Motile sperm swim up through the cervical mucus substitute to a point where they can be labeled through an antibody reaction and subsequently detected on a test strip. But as cool as this technology is, as refreshing as it is to have men share in the onus of reproduction (well over 40 percent of infertility is due to the male factor), this part of the kit disappointed me. I wanted the semen analysis to involve a microscopic Olympiad. I wanted there to be a steeple-chase, degraded eggs standing in for water hazards, bits of endometrial lining subbing for jumps, and only those sperm that surmounted the obstacles qualifying for additional heats.
But putting aside the punny name and the comic potential, does Fertell actually fill a health-care product need? Do people with concerns about their fertility trust an at-home product to give them sensitive data? Dr. Harry Fisch, Director of the Male Reproductive Center at Columbia University Medical Center, commented on NPR on June 4th that he is encouraged that people are starting to think not only about how to prevent a pregnancy, but how to create one. He suggested that Fertell, which retails for $100, is a good start, but that it is only one measure of overall reproductive health. He is not concerned that such tests will render doctors in his field obsolete, but that home diagnostics like Fertell give potential patients a small sliver of information that is but a piece of the overall reproductive puzzle.
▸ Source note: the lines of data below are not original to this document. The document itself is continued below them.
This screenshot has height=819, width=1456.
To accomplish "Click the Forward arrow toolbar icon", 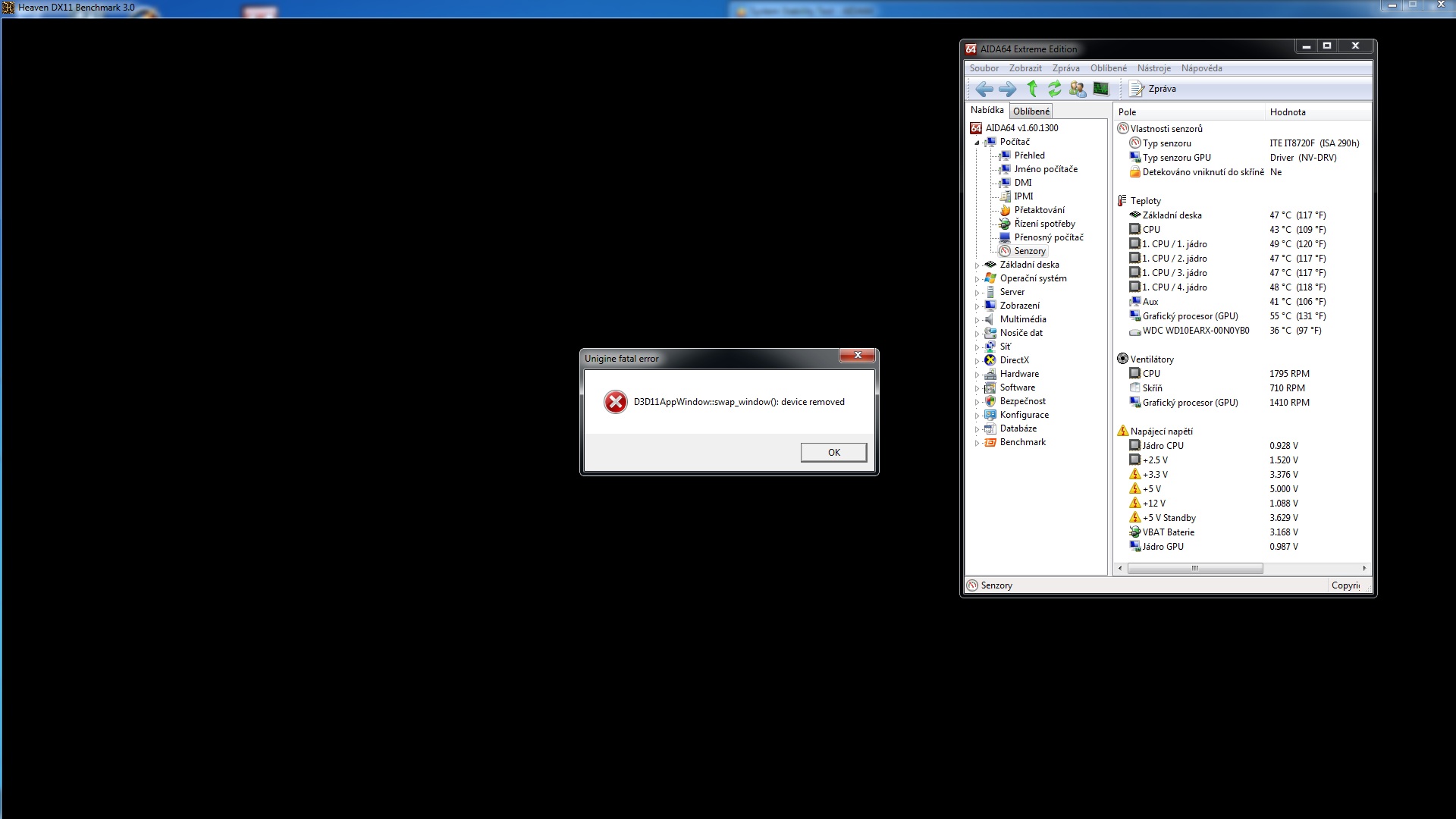I will [x=1007, y=89].
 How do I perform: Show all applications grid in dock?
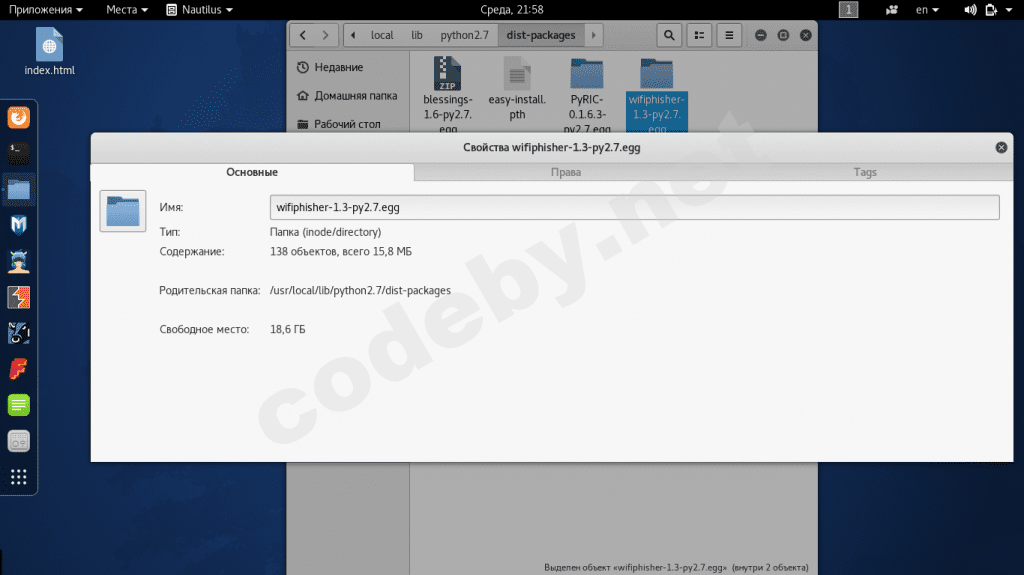[x=18, y=477]
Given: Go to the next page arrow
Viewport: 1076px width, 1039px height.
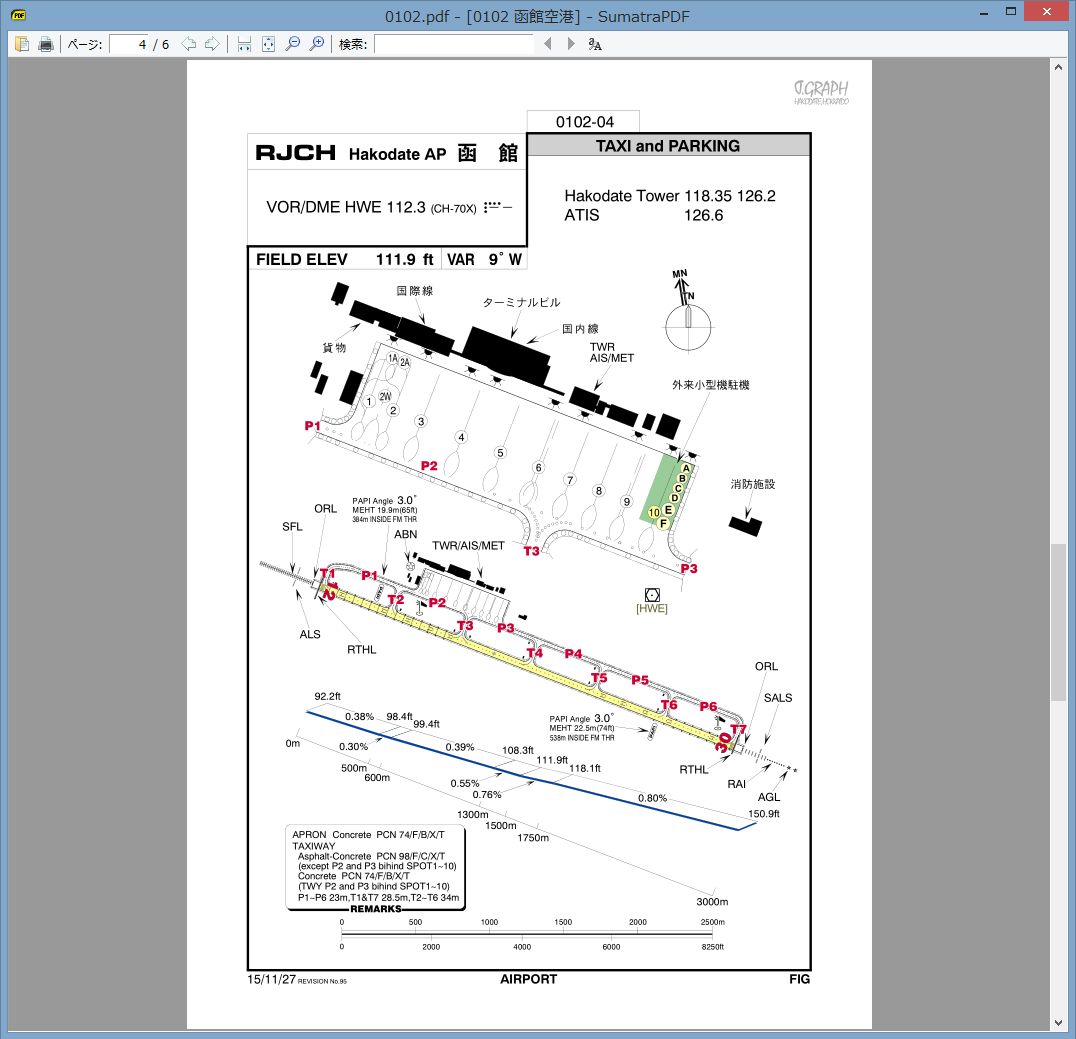Looking at the screenshot, I should pyautogui.click(x=211, y=44).
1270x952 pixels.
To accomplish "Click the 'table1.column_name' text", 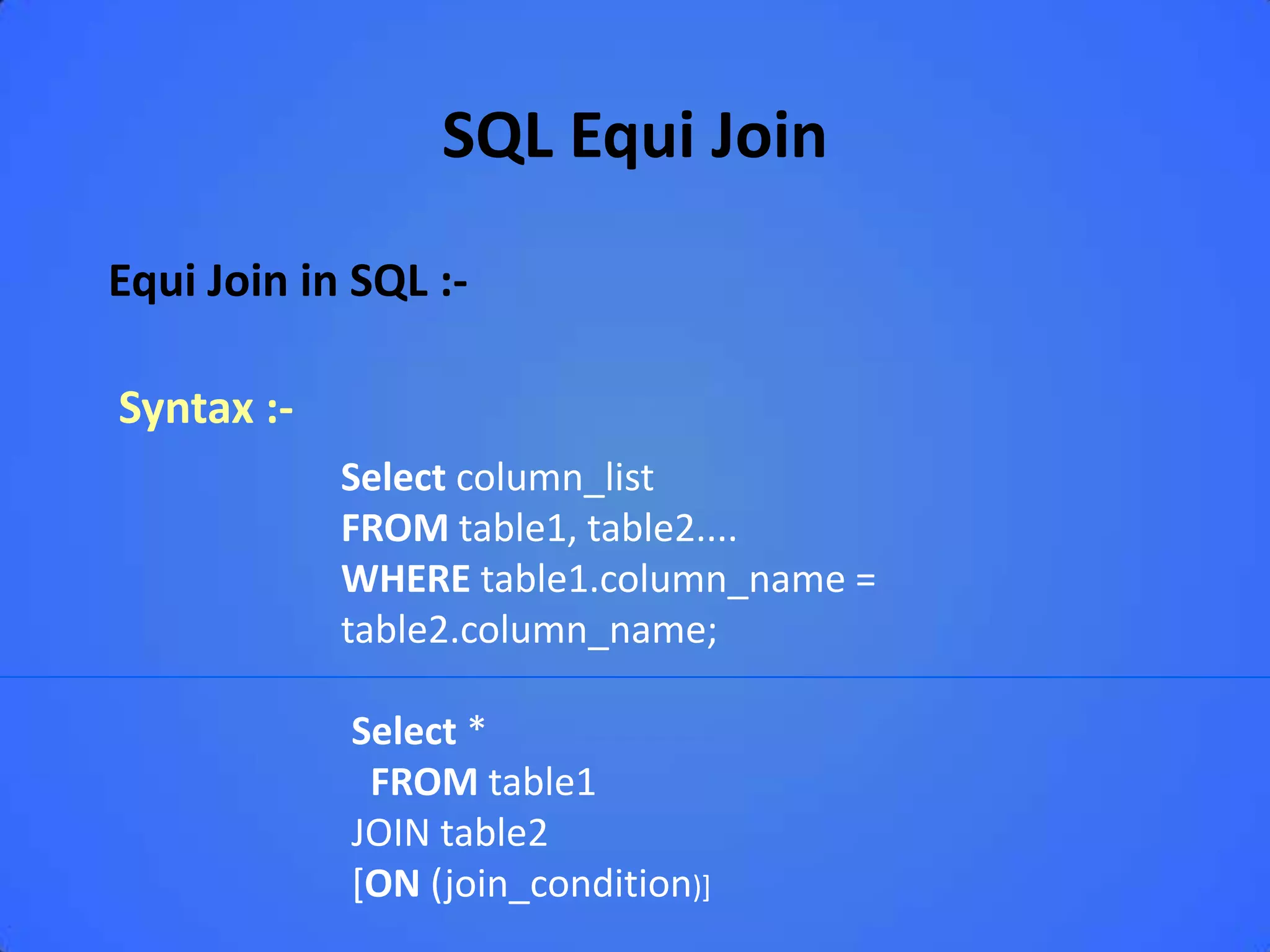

But even assuming that users administer these tests absolutely according to directions, the problem is that it only measures these tricky, fluctuating systems at one precise moment in time. It could lead completely fertile people having an off day to undergo too extensive interventions. It could also reassure other, less normally fertile people that all is well, all systems go. While it is encouraging that we consumers are being empowered to look after our own health and given more tools to do so, we need to maintain our skepticism. Snazzy packaging and clever names aside, it behooves us not to gain a false sense of security, or to think that acknowledging a potential problem is the same thing as solving it. After all, even though Summer's Eve may scratch an itch, it can't cure any real, underlying problems.